Digital scans of Couch Grass roots taken from the allotment.
Couch Grass is a native grass to the UK that is an important food source for butterfly and moth caterpillars, as well as being incredibly fast growing. Left unchecked, it tunnels its way throughout the ground using its piercing runners to create rhizomes, and swamps everything it encounters. An elegant and graceful species, it is also very difficult to maintain in the garden, and can easily overwhelm other plants if left unmanaged.

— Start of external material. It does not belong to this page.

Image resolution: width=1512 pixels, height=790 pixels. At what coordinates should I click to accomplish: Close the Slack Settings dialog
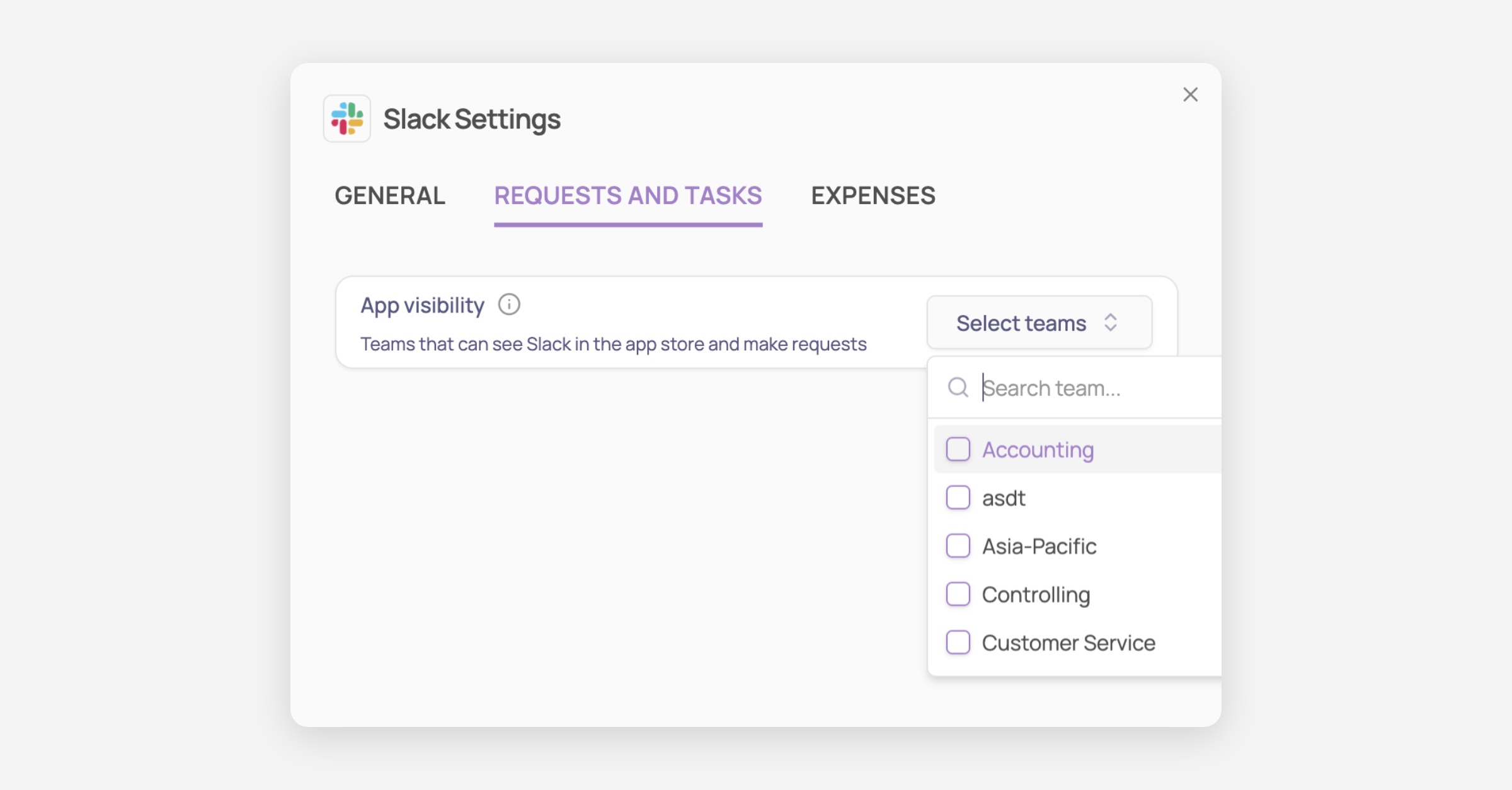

It’s a real bastard to weed, its roots forming interconnected pathways under shallow soil. Upon pulling at a clump, you can easily break one of the extensive runners, simply leaving behind another plant ready to break through the ground and grow on. But every now and again you can find yourself picking at loose, dry topsoil where all of a sudden you are lifting a root-runner from the ground like a hidden rope found in sand in some desert-island-fiction. Perfect lengths of tough, sinewy roots are untangled from the soil, often pulling whole clumps of grass with it. My favourite part of the plant however, is the brand new runners that form these blanched white spears just below the soil surface. They are so neat and clean, pushing their way through the earth in energetic spikes. There’s something about the contrast of the tangled mass of older roots that form the clumps of grass, and the newness of these glossy threads that makes for a very satisfying and tactile interaction when weeding this plant in the garden.